The following 41 workflows were not included in this scan and should be analyzed in future scans:

• ai-triage-campaign.md
• blog-auditor.md
• cli-consistency-checker.md
• commit-changes-analyzer.md
• copilot-pr-nlp-analysis.md
• copilot-pr-prompt-analysis.md
• copilot-session-insights.md
• daily-code-metrics.md
• daily-file-diet.md
• daily-firewall-report.md
• daily-multi-device-docs-tester.md
• dependabot-go-checker.md
• dev.md (not compiled)
• developer-docs-consolidator.md
• dictation-prompt.md
• docs-noob-tester.md
• example-permissions-warning.md
• glossary-maintainer.md
• instructions-janitor.md
• poem-bot.md (scanned but no output shown)
• prompt-clustering-analysis.md
• python-data-charts.md
• repository-quality-improver.md
• schema-consistency-checker.md
• security-fix-pr.md
• semantic-function-refactor.md
• super-linter.md
• test-assign-milestone-allowed.md
• test-claude-assign-milestone.md
• test-claude-oauth-workflow.md
• test-codex-assign-milestone.md
• test-copilot-assign-milestone.md
• test-jqschema.md
• test-manual-approval.md
• test-ollama-threat-detection.md
• test-post-steps.md
• test-secret-masking.md
• test-svelte.md
• test-timestamp-js.md
• typist.md
• unbloat-docs.md (not compiled)

Recommendation: Schedule a follow-up scan to analyze these workflows.

Recommendations

Immediate Actions (None Required)

✅ No critical or high-severity issues require immediate attention.

Short-term (Next 1-2 Weeks)

1. Review template-injection in mcp-inspector: Confirm it's a false positive or refactor if needed
2. Document network firewalling limitation: Add notes to affected workflows about Claude/Codex limitations
3. Complete workflow coverage: Scan remaining 41 workflows

Long-term (Next 1-3 Months)

1. Fix obfuscation pattern: Update gh-aw compiler to avoid triggering zizmor warnings
2. Automate scanning: Integrate static analysis into CI/CD pipeline
3. Establish baselines: Track findings over time to identify trends
4. Update workflow templates: Incorporate lessons learned into workflow creation guidelines

Conclusion

The static analysis scan reveals that the gh-aw workflows maintain a strong security posture with:

• Zero critical or high-severity vulnerabilities
• Zero supply chain security issues
• Zero linting errors
• Only low-severity false positives from security scanning

The 73 findings are primarily benign patterns that trigger overly sensitive heuristics in zizmor. These can be addressed through compiler improvements or tool configuration adjustments.
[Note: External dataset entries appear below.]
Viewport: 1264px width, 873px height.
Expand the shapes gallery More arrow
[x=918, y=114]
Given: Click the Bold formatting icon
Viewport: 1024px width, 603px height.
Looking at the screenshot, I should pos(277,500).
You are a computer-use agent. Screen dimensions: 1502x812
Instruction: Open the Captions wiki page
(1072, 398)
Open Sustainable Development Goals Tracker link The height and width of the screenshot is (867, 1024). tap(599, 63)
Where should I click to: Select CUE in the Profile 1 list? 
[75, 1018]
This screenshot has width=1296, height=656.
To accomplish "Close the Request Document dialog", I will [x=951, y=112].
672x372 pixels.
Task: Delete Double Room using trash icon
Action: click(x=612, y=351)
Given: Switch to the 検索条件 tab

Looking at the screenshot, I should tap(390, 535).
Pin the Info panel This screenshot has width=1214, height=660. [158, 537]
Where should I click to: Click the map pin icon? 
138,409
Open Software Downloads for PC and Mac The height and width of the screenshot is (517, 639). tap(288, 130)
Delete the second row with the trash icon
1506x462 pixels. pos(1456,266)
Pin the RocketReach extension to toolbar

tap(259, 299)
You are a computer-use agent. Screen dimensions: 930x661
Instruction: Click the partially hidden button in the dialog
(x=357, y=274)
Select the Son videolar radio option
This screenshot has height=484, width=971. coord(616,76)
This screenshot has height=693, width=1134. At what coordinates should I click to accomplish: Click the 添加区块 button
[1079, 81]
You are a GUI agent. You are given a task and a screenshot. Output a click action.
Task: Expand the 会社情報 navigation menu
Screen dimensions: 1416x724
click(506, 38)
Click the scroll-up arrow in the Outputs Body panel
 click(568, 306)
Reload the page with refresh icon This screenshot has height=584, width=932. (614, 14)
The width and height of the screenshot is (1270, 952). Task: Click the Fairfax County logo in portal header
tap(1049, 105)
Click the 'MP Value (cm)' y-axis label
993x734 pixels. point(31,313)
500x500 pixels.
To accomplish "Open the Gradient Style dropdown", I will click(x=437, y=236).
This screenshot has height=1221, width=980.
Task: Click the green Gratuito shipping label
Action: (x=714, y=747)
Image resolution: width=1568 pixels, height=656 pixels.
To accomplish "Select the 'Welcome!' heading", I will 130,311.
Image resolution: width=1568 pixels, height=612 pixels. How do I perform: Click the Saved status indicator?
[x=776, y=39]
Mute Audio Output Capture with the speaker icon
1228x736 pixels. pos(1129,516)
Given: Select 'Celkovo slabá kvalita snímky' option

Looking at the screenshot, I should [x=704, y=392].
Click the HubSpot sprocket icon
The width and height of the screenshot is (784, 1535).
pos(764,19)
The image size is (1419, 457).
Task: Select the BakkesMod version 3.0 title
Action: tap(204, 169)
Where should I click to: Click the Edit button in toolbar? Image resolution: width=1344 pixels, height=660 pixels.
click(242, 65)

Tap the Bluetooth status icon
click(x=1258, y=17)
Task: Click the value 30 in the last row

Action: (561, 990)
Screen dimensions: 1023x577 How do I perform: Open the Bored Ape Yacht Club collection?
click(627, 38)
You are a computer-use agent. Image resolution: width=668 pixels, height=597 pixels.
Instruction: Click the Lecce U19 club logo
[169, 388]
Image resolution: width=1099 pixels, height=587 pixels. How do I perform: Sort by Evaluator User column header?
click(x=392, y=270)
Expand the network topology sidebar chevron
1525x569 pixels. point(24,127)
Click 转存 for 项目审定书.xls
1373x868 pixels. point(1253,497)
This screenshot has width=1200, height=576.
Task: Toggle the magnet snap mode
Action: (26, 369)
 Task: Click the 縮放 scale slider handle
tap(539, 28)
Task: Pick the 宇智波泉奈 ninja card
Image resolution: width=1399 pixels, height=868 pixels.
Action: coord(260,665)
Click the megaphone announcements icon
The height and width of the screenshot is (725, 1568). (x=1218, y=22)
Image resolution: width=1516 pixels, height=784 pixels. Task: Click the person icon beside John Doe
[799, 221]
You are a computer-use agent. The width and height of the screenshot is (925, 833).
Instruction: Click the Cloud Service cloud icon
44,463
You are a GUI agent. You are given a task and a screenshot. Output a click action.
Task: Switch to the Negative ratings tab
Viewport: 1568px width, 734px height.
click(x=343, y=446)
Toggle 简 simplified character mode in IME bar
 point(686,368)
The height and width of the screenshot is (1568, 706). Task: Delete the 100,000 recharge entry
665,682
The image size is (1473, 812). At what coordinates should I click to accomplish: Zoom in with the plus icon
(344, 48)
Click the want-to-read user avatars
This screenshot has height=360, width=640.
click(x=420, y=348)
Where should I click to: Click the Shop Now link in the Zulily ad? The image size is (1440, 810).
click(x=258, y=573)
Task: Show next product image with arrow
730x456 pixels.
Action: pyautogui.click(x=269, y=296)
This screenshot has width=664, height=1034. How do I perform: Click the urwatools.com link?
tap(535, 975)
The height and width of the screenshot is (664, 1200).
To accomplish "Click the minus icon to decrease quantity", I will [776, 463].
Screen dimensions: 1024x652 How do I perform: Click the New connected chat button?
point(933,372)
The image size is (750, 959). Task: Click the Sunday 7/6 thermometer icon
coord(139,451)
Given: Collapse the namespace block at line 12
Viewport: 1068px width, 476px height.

Overall Security Grade: 🟢 A (Excellent)

---

Scan Information:

• Date: 2025-11-20
• Tools: zizmor (security), poutine (supply chain), actionlint (linting)
• Coverage: 45/86 workflows (52%)
• Next Scan: Scheduled for 2025-11-21

Automated by: Static Analysis Report Agent (Claude)

AI generated by Static Analysis Report

[pelikhan]

Option 2: Use Plain Empty Strings

outputs:
comment_id: ""
comment_repo: ""

[pelikhan]

/plan fix the zizmor issue

Option 2: Use Plain Empty Strings

outputs:
comment_id: ""
comment_repo: ""

[github-actions[bot]]

✅ Agentic Plan Command completed successfully.